___ MATERIAL TO PROCESS ___

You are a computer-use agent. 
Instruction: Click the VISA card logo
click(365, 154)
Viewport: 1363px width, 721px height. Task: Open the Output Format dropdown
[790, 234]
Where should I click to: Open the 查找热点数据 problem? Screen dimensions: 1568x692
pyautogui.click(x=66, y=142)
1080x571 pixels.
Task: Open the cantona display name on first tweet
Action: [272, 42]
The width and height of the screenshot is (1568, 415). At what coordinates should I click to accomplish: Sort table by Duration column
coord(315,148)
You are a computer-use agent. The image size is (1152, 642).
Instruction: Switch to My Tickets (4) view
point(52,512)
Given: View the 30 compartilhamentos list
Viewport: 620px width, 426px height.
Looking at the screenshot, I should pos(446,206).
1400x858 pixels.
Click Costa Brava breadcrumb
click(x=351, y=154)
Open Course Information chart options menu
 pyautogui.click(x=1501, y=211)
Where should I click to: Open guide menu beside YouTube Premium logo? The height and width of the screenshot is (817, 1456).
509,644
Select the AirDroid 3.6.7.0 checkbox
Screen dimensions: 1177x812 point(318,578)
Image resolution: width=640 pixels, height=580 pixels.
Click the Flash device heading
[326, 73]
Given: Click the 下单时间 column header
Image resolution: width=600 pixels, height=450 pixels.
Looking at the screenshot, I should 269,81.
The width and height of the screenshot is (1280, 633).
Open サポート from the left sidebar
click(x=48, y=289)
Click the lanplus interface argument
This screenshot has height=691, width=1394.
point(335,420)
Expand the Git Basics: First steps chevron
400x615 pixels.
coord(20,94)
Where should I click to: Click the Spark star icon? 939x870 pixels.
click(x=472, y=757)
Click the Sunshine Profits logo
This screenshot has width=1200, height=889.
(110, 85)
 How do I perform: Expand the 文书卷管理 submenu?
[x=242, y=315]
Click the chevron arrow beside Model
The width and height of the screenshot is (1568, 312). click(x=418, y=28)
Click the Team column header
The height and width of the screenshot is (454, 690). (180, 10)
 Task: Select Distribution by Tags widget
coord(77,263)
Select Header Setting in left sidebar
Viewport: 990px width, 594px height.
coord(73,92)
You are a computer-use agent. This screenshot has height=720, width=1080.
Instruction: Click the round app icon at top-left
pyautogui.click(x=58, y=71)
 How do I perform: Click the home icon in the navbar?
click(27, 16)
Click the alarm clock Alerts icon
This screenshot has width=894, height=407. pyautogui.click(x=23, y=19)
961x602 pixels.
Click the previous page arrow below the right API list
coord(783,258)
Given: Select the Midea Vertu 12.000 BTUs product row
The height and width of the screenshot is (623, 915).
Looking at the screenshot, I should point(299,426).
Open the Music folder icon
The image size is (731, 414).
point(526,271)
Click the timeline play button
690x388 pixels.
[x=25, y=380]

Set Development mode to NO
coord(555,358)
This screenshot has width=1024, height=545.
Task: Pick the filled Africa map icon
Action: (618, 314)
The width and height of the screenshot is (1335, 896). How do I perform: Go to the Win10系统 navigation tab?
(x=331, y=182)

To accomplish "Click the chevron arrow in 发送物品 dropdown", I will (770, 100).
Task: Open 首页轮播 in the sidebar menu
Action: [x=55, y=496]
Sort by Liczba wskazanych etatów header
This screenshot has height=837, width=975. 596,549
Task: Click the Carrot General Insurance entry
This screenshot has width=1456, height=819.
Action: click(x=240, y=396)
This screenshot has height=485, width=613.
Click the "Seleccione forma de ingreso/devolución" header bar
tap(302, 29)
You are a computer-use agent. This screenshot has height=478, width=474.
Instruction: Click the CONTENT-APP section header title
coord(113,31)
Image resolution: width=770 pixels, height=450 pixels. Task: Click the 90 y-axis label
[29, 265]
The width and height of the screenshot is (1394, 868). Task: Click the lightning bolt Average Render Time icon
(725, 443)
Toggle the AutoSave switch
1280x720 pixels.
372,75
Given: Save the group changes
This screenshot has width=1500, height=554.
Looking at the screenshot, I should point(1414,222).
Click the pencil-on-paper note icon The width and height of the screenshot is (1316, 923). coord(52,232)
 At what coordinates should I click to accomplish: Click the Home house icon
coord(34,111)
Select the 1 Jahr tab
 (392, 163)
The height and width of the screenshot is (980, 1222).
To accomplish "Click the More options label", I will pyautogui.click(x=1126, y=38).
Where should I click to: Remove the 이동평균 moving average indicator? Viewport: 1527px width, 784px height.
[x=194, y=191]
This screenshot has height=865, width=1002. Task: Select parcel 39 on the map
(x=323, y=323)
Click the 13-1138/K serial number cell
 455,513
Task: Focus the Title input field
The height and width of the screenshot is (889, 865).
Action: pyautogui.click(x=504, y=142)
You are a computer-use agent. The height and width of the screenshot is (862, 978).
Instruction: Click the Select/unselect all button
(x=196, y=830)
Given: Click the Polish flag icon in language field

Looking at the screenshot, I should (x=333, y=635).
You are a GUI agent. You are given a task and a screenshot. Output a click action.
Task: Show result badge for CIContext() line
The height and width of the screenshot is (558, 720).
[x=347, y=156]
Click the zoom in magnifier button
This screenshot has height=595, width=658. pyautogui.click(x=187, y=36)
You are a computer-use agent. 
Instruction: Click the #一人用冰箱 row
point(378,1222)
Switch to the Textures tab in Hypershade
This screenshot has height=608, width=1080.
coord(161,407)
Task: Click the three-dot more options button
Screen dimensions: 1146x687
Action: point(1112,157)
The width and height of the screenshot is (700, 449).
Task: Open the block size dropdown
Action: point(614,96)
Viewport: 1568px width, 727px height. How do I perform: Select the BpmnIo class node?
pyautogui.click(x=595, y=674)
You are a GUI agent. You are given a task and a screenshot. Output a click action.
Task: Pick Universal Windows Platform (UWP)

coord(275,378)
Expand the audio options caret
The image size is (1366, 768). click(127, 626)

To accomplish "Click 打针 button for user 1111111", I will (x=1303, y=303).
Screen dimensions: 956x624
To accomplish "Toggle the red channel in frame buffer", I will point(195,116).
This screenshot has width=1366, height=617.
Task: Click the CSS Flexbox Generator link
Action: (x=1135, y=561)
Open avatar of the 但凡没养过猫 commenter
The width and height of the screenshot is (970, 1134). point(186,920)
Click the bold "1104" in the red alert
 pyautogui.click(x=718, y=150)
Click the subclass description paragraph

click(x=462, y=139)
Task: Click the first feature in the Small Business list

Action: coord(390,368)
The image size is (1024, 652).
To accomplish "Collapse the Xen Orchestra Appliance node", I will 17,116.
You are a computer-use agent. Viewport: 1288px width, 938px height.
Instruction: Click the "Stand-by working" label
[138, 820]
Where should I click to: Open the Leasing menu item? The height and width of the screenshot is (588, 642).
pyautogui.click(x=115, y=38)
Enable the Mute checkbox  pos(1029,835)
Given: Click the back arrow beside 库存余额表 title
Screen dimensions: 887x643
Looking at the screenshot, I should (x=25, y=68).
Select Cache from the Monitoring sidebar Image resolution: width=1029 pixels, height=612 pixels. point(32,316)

___

Output the whole listing above again, word for word.

You are a computer-use agent. 
Instruction: Click the VISA card logo
click(365, 154)
Viewport: 1363px width, 721px height. Task: Open the Output Format dropdown
[790, 234]
Where should I click to: Open the 查找热点数据 problem? Screen dimensions: 1568x692
pyautogui.click(x=66, y=142)
1080x571 pixels.
Task: Open the cantona display name on first tweet
Action: [272, 42]
The width and height of the screenshot is (1568, 415). At what coordinates should I click to accomplish: Sort table by Duration column
coord(315,148)
You are a computer-use agent. The image size is (1152, 642).
Instruction: Switch to My Tickets (4) view
point(52,512)
Given: View the 30 compartilhamentos list
Viewport: 620px width, 426px height.
Looking at the screenshot, I should pos(446,206).
1400x858 pixels.
Click Costa Brava breadcrumb
click(x=351, y=154)
Open Course Information chart options menu
 pyautogui.click(x=1501, y=211)
Where should I click to: Open guide menu beside YouTube Premium logo? The height and width of the screenshot is (817, 1456).
509,644
Select the AirDroid 3.6.7.0 checkbox
Screen dimensions: 1177x812 point(318,578)
Image resolution: width=640 pixels, height=580 pixels.
Click the Flash device heading
[326, 73]
Given: Click the 下单时间 column header
Image resolution: width=600 pixels, height=450 pixels.
Looking at the screenshot, I should 269,81.
The width and height of the screenshot is (1280, 633).
Open サポート from the left sidebar
click(x=48, y=289)
Click the lanplus interface argument
This screenshot has height=691, width=1394.
point(335,420)
Expand the Git Basics: First steps chevron
400x615 pixels.
coord(20,94)
Where should I click to: Click the Spark star icon? 939x870 pixels.
click(x=472, y=757)
Click the Sunshine Profits logo
This screenshot has width=1200, height=889.
(110, 85)
 How do I perform: Expand the 文书卷管理 submenu?
[x=242, y=315]
Click the chevron arrow beside Model
The width and height of the screenshot is (1568, 312). click(x=418, y=28)
Click the Team column header
The height and width of the screenshot is (454, 690). (180, 10)
 Task: Select Distribution by Tags widget
coord(77,263)
Select Header Setting in left sidebar
Viewport: 990px width, 594px height.
coord(73,92)
You are a computer-use agent. This screenshot has height=720, width=1080.
Instruction: Click the round app icon at top-left
pyautogui.click(x=58, y=71)
 How do I perform: Click the home icon in the navbar?
click(27, 16)
Click the alarm clock Alerts icon
This screenshot has width=894, height=407. pyautogui.click(x=23, y=19)
961x602 pixels.
Click the previous page arrow below the right API list
coord(783,258)
Given: Select the Midea Vertu 12.000 BTUs product row
The height and width of the screenshot is (623, 915).
Looking at the screenshot, I should point(299,426).
Open the Music folder icon
The image size is (731, 414).
point(526,271)
Click the timeline play button
690x388 pixels.
[x=25, y=380]

Set Development mode to NO
coord(555,358)
This screenshot has width=1024, height=545.
Task: Pick the filled Africa map icon
Action: (618, 314)
The width and height of the screenshot is (1335, 896). How do I perform: Go to the Win10系统 navigation tab?
(x=331, y=182)

To accomplish "Click the chevron arrow in 发送物品 dropdown", I will (770, 100).
Task: Open 首页轮播 in the sidebar menu
Action: [x=55, y=496]
Sort by Liczba wskazanych etatów header
This screenshot has height=837, width=975. 596,549
Task: Click the Carrot General Insurance entry
This screenshot has width=1456, height=819.
Action: click(x=240, y=396)
This screenshot has height=485, width=613.
Click the "Seleccione forma de ingreso/devolución" header bar
tap(302, 29)
You are a computer-use agent. This screenshot has height=478, width=474.
Instruction: Click the CONTENT-APP section header title
coord(113,31)
Image resolution: width=770 pixels, height=450 pixels. Task: Click the 90 y-axis label
[29, 265]
The width and height of the screenshot is (1394, 868). Task: Click the lightning bolt Average Render Time icon
(725, 443)
Toggle the AutoSave switch
1280x720 pixels.
372,75
Given: Save the group changes
This screenshot has width=1500, height=554.
Looking at the screenshot, I should point(1414,222).
Click the pencil-on-paper note icon The width and height of the screenshot is (1316, 923). coord(52,232)
 At what coordinates should I click to accomplish: Click the Home house icon
coord(34,111)
Select the 1 Jahr tab
 (392, 163)
The height and width of the screenshot is (980, 1222).
To accomplish "Click the More options label", I will pyautogui.click(x=1126, y=38).
Where should I click to: Remove the 이동평균 moving average indicator? Viewport: 1527px width, 784px height.
[x=194, y=191]
This screenshot has height=865, width=1002. Task: Select parcel 39 on the map
(x=323, y=323)
Click the 13-1138/K serial number cell
 455,513
Task: Focus the Title input field
The height and width of the screenshot is (889, 865).
Action: pyautogui.click(x=504, y=142)
You are a computer-use agent. The height and width of the screenshot is (862, 978).
Instruction: Click the Select/unselect all button
(x=196, y=830)
Given: Click the Polish flag icon in language field

Looking at the screenshot, I should (x=333, y=635).
You are a GUI agent. You are given a task and a screenshot. Output a click action.
Task: Show result badge for CIContext() line
The height and width of the screenshot is (558, 720).
[x=347, y=156]
Click the zoom in magnifier button
This screenshot has height=595, width=658. pyautogui.click(x=187, y=36)
You are a computer-use agent. 
Instruction: Click the #一人用冰箱 row
point(378,1222)
Switch to the Textures tab in Hypershade
This screenshot has height=608, width=1080.
coord(161,407)
Task: Click the three-dot more options button
Screen dimensions: 1146x687
Action: point(1112,157)
The width and height of the screenshot is (700, 449).
Task: Open the block size dropdown
Action: point(614,96)
Viewport: 1568px width, 727px height. How do I perform: Select the BpmnIo class node?
pyautogui.click(x=595, y=674)
You are a GUI agent. You are given a task and a screenshot. Output a click action.
Task: Pick Universal Windows Platform (UWP)

coord(275,378)
Expand the audio options caret
The image size is (1366, 768). click(127, 626)

To accomplish "Click 打针 button for user 1111111", I will (x=1303, y=303).
Screen dimensions: 956x624
To accomplish "Toggle the red channel in frame buffer", I will point(195,116).
This screenshot has width=1366, height=617.
Task: Click the CSS Flexbox Generator link
Action: (x=1135, y=561)
Open avatar of the 但凡没养过猫 commenter
The width and height of the screenshot is (970, 1134). point(186,920)
Click the bold "1104" in the red alert
 pyautogui.click(x=718, y=150)
Click the subclass description paragraph

click(x=462, y=139)
Task: Click the first feature in the Small Business list

Action: coord(390,368)
The image size is (1024, 652).
To accomplish "Collapse the Xen Orchestra Appliance node", I will 17,116.
You are a computer-use agent. Viewport: 1288px width, 938px height.
Instruction: Click the "Stand-by working" label
[138, 820]
Where should I click to: Open the Leasing menu item? The height and width of the screenshot is (588, 642).
pyautogui.click(x=115, y=38)
Enable the Mute checkbox  pos(1029,835)
Given: Click the back arrow beside 库存余额表 title
Screen dimensions: 887x643
Looking at the screenshot, I should (x=25, y=68).
Select Cache from the Monitoring sidebar Image resolution: width=1029 pixels, height=612 pixels. point(32,316)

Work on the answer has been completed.